To propose an alternative hypothesis for the observed differential survival of patients with small, medium, and large choroidal melanomas based on recently uncovered cytogenetic evidence about melanocytic choroidal tumors.

Review and analysis of published data.

Recent evidence has shown that recurring nonrandom cytogenetic abnormalities are present within virtually all cytomorphologically malignant cells that compose choroidal melanomas and that certain individual cytogenetic abnormalities and combinations of these abnormalities are important prognostic factors for metastasis and metastatic death. Although these cytogenetic abnormalities are strongly correlated with recognized clinical prognostic factors (tumor size, intraocular tumor location) and histomorphologic prognostic factors (melanoma cell type, vascular mimicry pattern) for metastasis, most laboratories have found these cytogenetic abnormalities to be much more robust indicators that metastasis will or will not develop than these clinical and histopathologic factors.
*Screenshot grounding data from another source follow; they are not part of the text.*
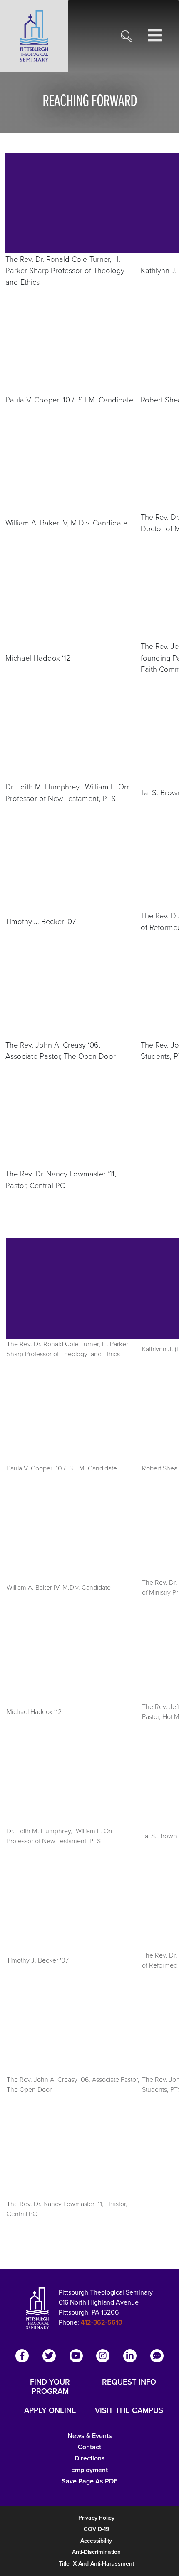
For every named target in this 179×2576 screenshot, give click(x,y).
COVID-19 (96, 2529)
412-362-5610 (101, 2322)
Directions (90, 2458)
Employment (89, 2470)
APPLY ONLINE (50, 2410)
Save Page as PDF (89, 2481)
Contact (89, 2447)
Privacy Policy (96, 2517)
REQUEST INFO (129, 2382)
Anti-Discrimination (96, 2552)
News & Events (89, 2436)
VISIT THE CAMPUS (129, 2410)
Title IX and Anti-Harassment (96, 2563)
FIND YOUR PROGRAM (50, 2386)
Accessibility (96, 2540)
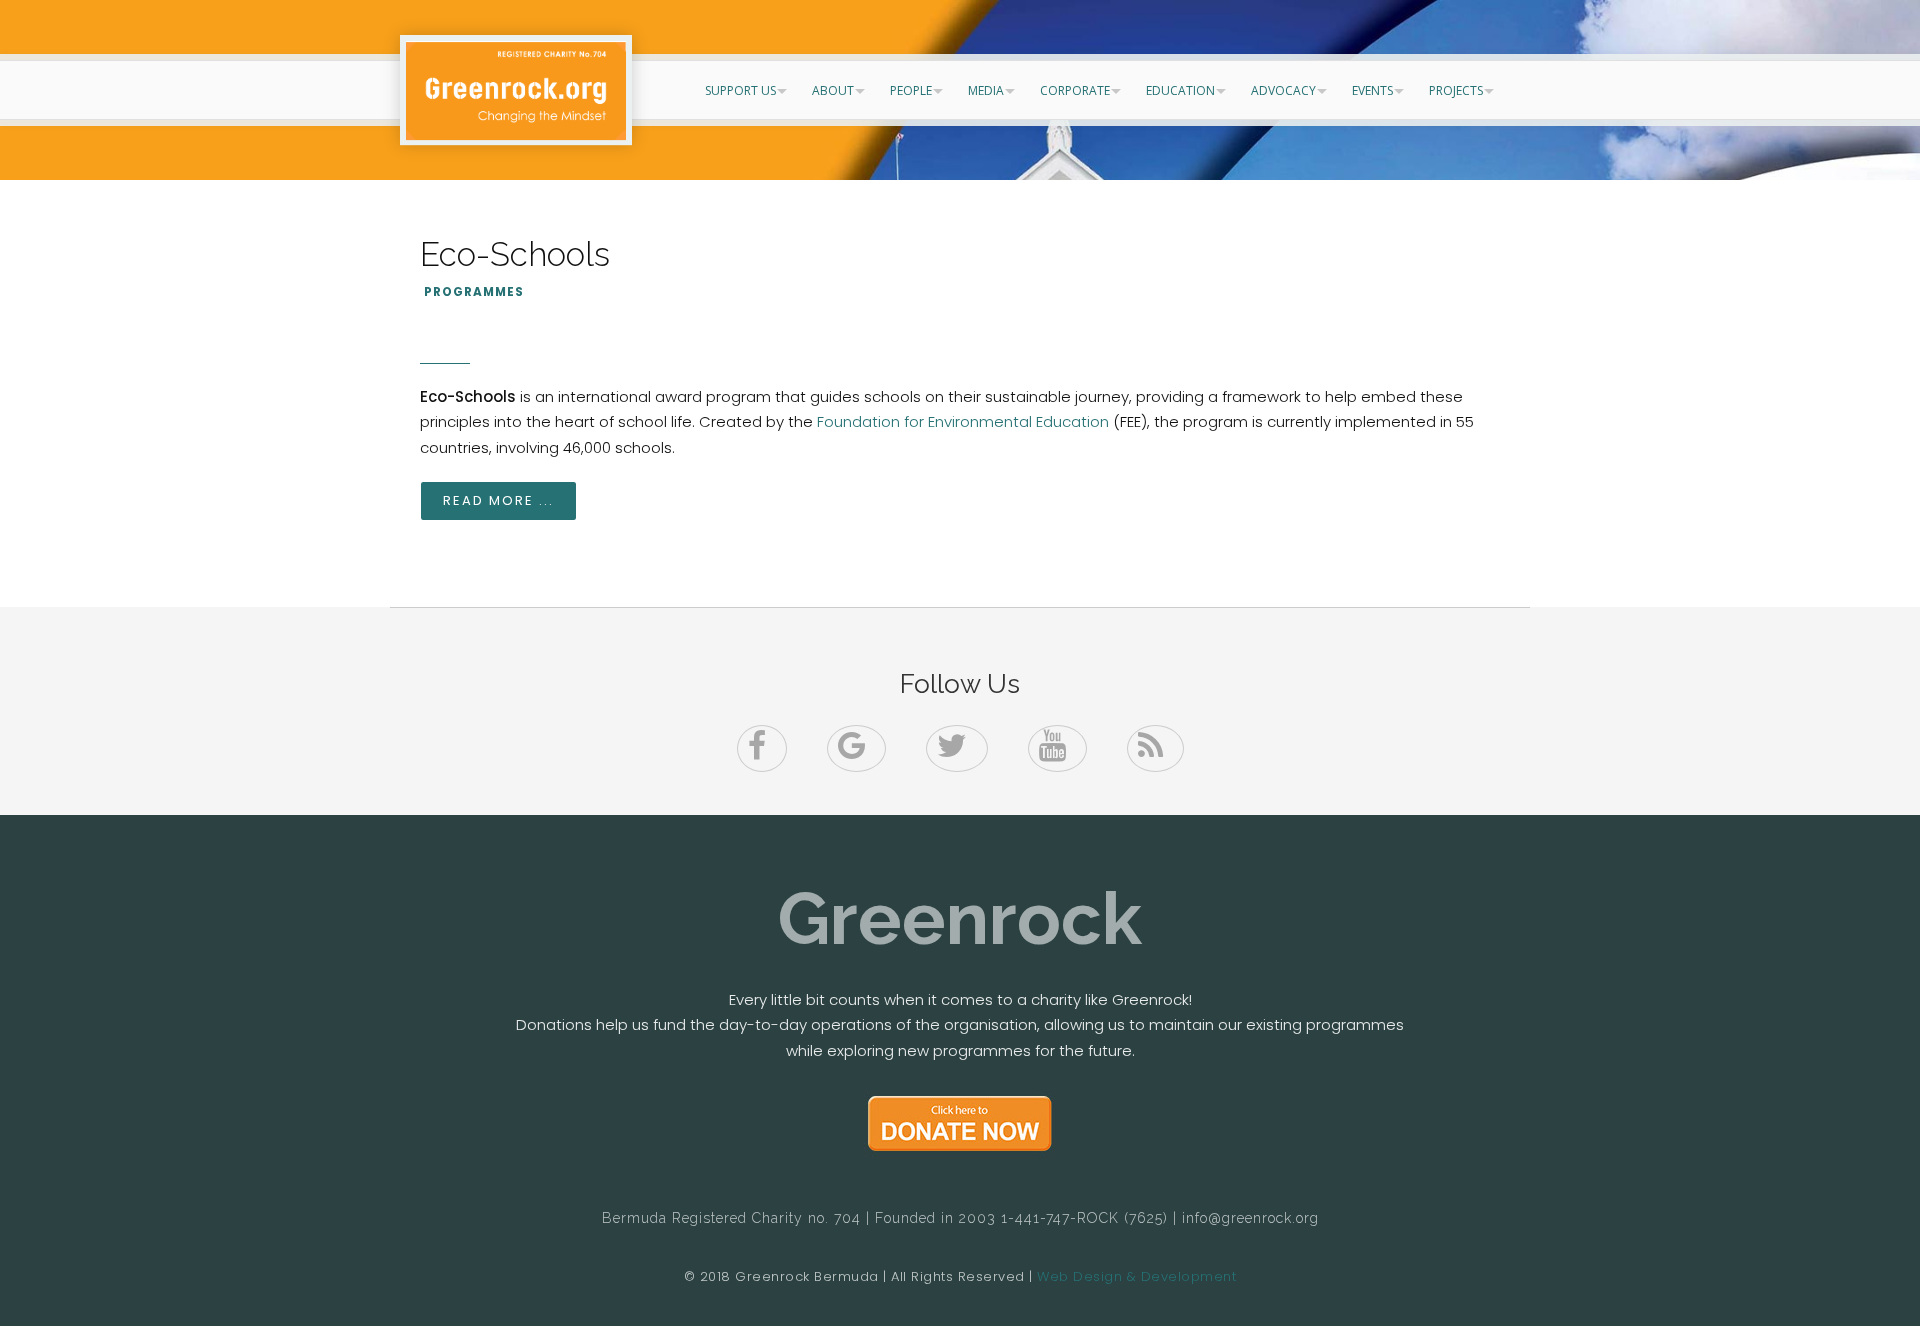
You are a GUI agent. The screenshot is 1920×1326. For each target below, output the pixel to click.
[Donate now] (960, 1124)
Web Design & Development (1136, 1276)
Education (1180, 90)
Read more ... (498, 500)
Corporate (1075, 90)
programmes (474, 292)
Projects (1456, 90)
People (911, 90)
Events (1372, 90)
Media (986, 90)
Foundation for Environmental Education (963, 421)
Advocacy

In most series of uveal melanomas evaluated by current cytogenetic methods, approximately 30% to 60% of the tumors have cytogenetic abnormalities indicative of high likelihood of metastasis posttreatment. Evidence suggests that these abnormalities are more frequent in larger tumors than in smaller ones. Survival analyses of uveal melanoma patients whose tumors have been evaluated cytogenetically have shown rates of metastasis that approach 100% for patients with a tumor exhibiting monosomy 3 or a class 2 gene expression profile but are very low for those with a tumor that did not exhibit these cytogenetic abnormalities.

The better prognosis of patients with smaller choroidal melanomas is likely to be attributable to a lower probability of cytogenetic abnormalities indicative of metastatic capability among smaller tumors and not to effectiveness of treatment at preventing metastasis.